### ENTRIES SHOWN
########

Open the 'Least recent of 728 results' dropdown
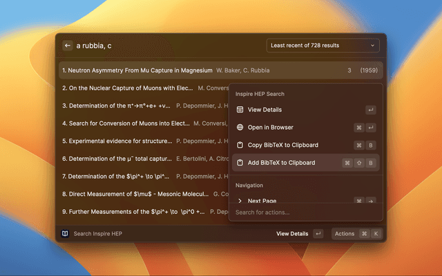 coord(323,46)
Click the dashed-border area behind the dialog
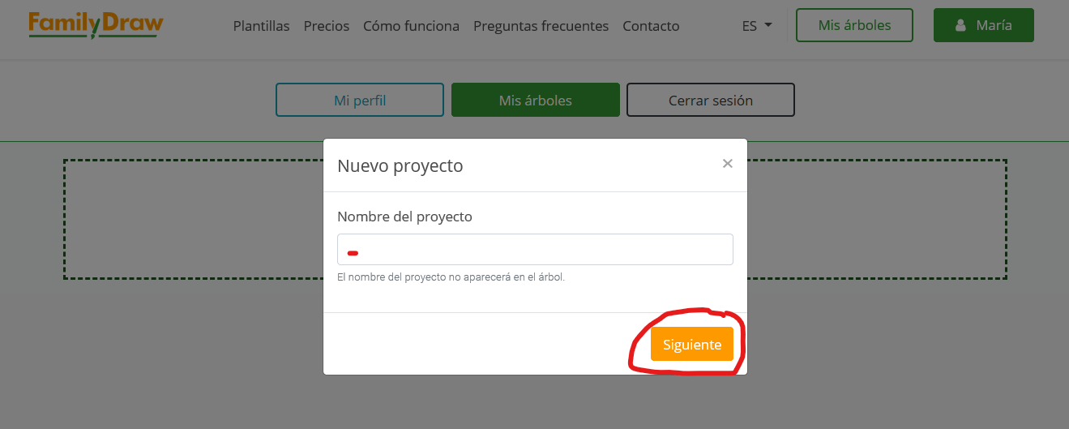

########

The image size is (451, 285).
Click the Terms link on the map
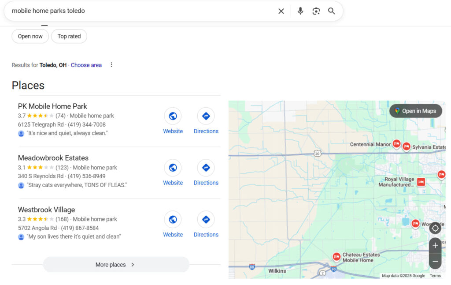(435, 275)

########

What are the lines above from the one with "Open the 'Least" to the one with "Click the dashed-border", both included? Reproduce them exactly, without pictures.

Open the 'Least recent of 728 results' dropdown
 coord(323,46)
Click the dashed-border area behind the dialog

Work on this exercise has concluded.